*** Exercise data ***
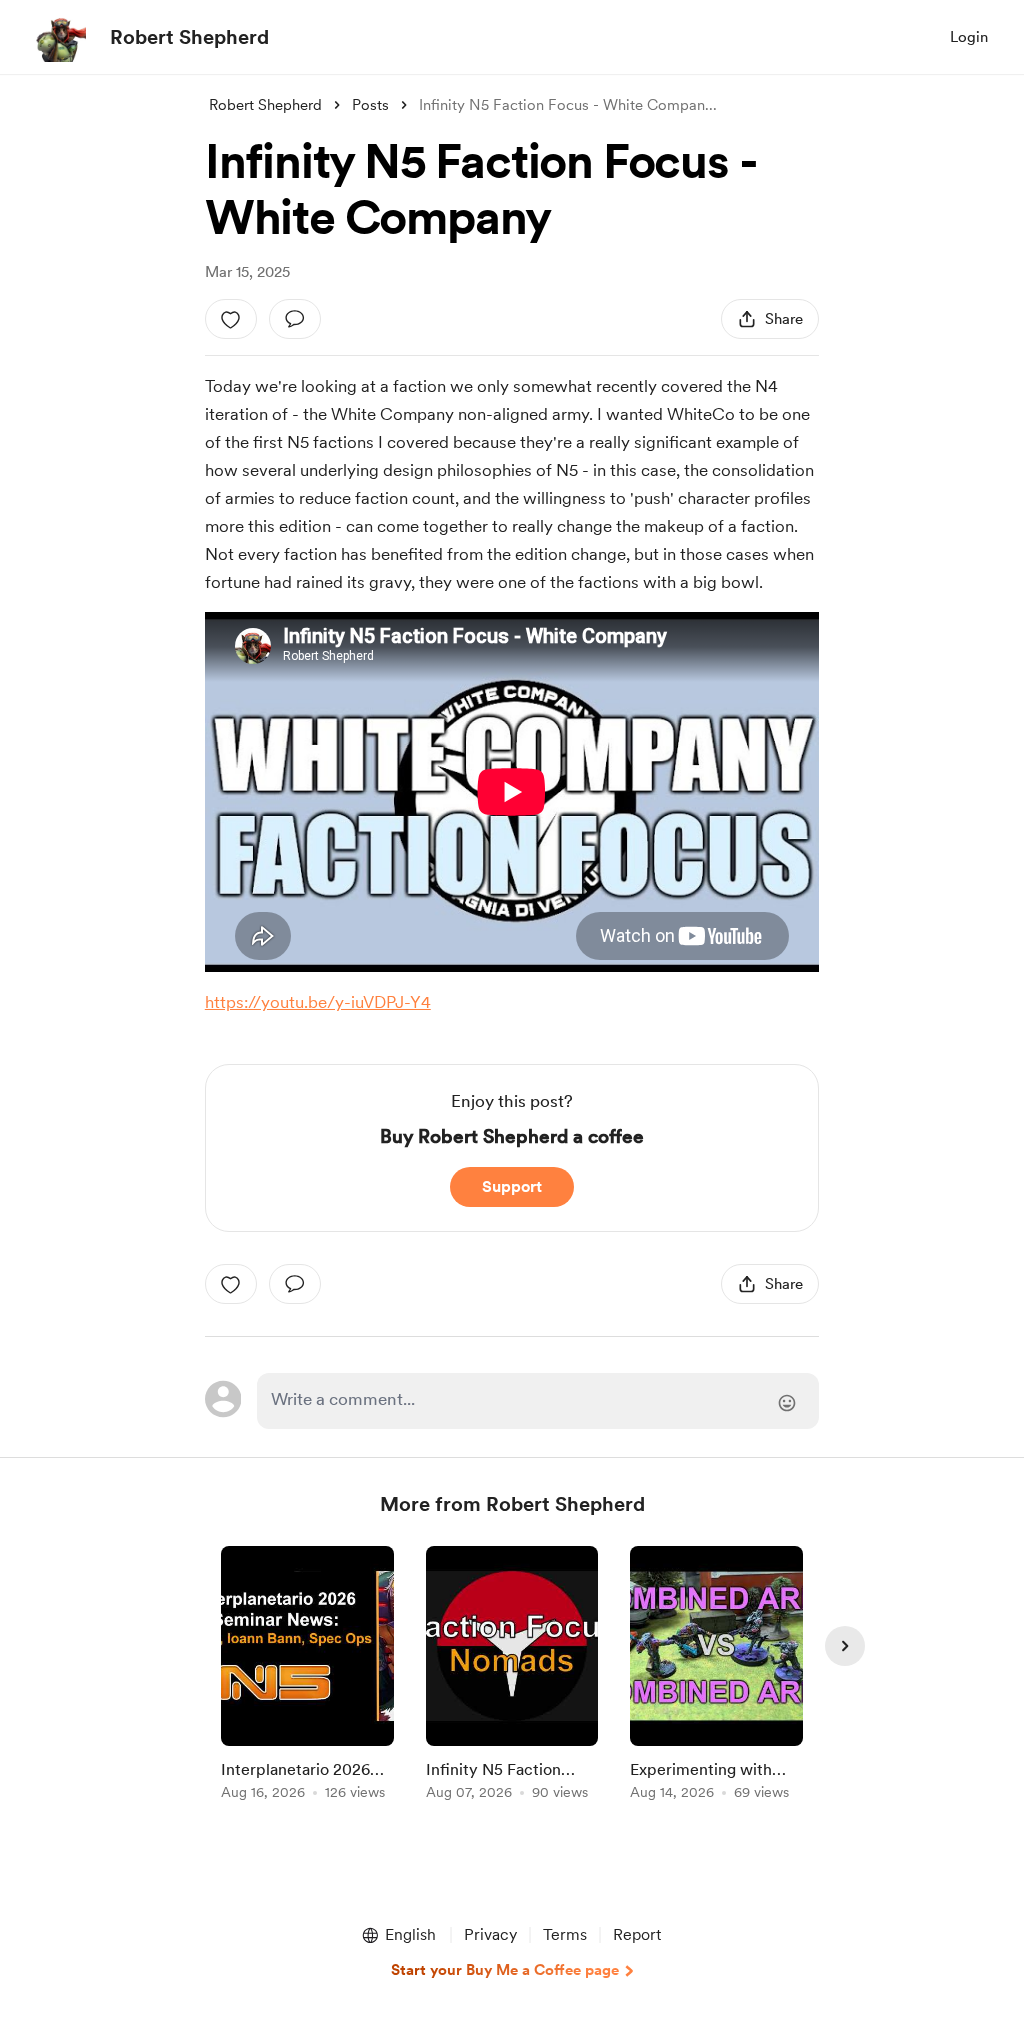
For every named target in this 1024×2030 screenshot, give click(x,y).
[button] (398, 1935)
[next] (845, 1646)
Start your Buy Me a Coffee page (505, 1970)
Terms (565, 1934)
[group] (307, 1676)
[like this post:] (231, 319)
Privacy (490, 1934)
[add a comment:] (295, 319)
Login (969, 37)
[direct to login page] (538, 1401)
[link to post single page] (307, 1676)
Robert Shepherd (189, 37)
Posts (370, 105)
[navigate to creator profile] (61, 37)
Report (637, 1934)
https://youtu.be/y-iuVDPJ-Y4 (318, 1002)
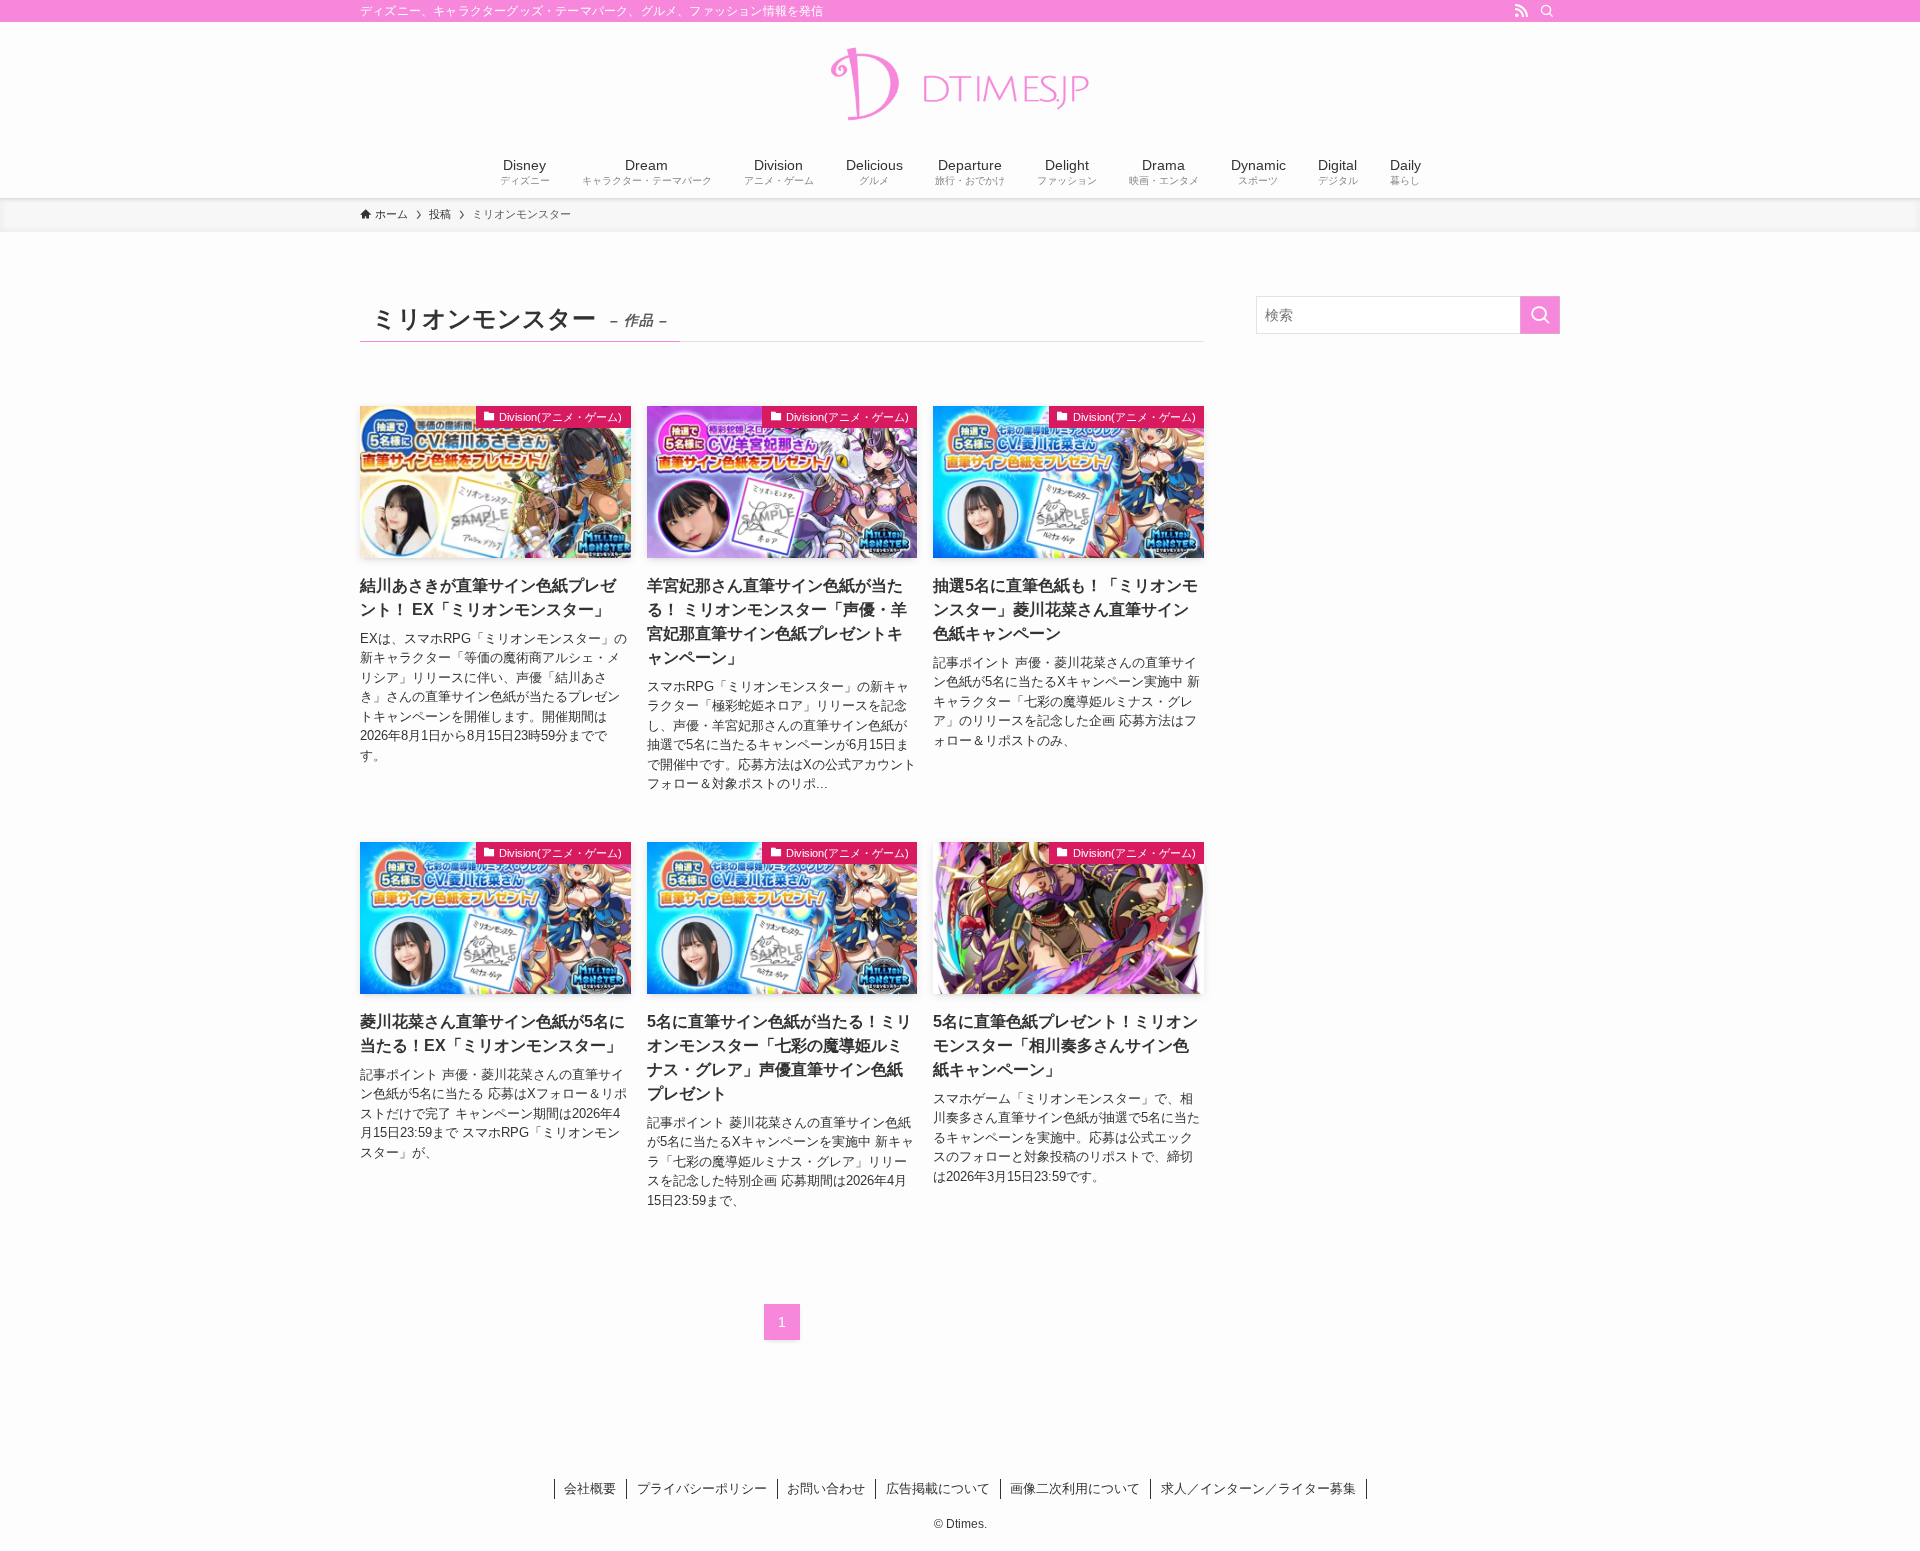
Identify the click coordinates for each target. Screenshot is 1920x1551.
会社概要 (590, 1488)
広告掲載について (938, 1488)
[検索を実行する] (1540, 315)
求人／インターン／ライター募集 (1258, 1488)
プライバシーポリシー (702, 1488)
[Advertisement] (1408, 494)
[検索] (1547, 11)
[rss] (1521, 11)
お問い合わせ (826, 1488)
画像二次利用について (1075, 1488)
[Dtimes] (960, 86)
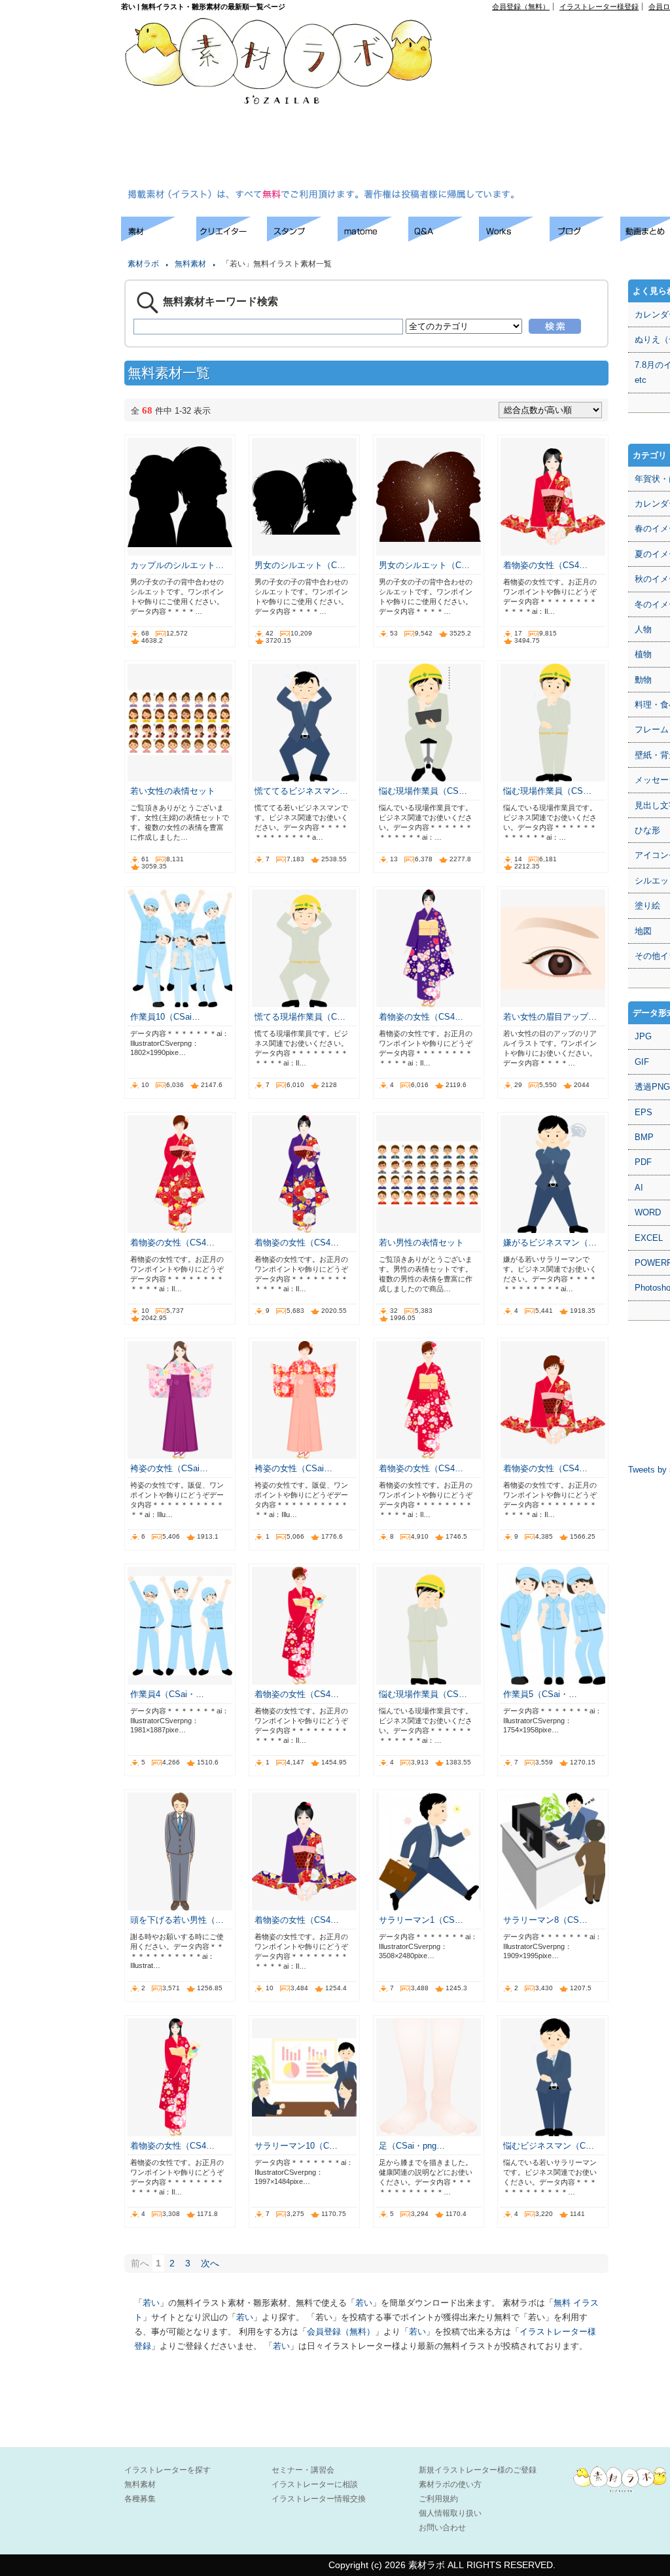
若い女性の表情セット (172, 791)
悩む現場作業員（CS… (423, 791)
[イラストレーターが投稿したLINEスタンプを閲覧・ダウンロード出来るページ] (302, 238)
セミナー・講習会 (303, 2470)
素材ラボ (143, 263)
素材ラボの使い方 (450, 2484)
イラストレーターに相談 (315, 2484)
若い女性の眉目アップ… (550, 1017)
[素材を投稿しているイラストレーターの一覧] (231, 238)
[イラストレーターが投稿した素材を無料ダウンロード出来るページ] (158, 238)
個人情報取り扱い (450, 2513)
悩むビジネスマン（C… (548, 2146)
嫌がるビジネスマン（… (550, 1242)
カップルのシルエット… (177, 565)
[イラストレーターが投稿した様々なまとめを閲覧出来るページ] (373, 238)
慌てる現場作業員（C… (300, 1017)
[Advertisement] (563, 102)
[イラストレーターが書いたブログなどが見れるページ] (585, 238)
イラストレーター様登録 (599, 6)
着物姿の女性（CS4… (545, 565)
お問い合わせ (442, 2527)
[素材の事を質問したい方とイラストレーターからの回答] (443, 238)
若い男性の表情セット (421, 1242)
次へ (210, 2263)
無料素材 (190, 263)
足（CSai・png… (412, 2146)
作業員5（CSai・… (540, 1694)
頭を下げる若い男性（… (177, 1920)
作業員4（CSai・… (167, 1694)
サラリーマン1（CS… (421, 1920)
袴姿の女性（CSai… (169, 1468)
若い (151, 2303)
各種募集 (140, 2498)
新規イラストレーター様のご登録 (478, 2470)
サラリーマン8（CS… (545, 1920)
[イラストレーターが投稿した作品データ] (514, 238)
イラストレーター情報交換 (319, 2498)
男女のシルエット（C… (300, 565)
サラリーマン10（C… (296, 2146)
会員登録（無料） (521, 6)
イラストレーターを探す (167, 2470)
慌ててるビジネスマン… (301, 791)
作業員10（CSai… (165, 1017)
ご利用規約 (438, 2498)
*** End of Exercise data ***
Work instructions: In the material above, find the line with "会員登録（無料） (521, 6)"; then retype it and every line after it through the last, exactly as written.

Response area:
会員登録（無料） (521, 6)
イラストレーターを探す (167, 2470)
慌ててるビジネスマン… (301, 791)
作業員10（CSai… (165, 1017)
ご利用規約 (438, 2498)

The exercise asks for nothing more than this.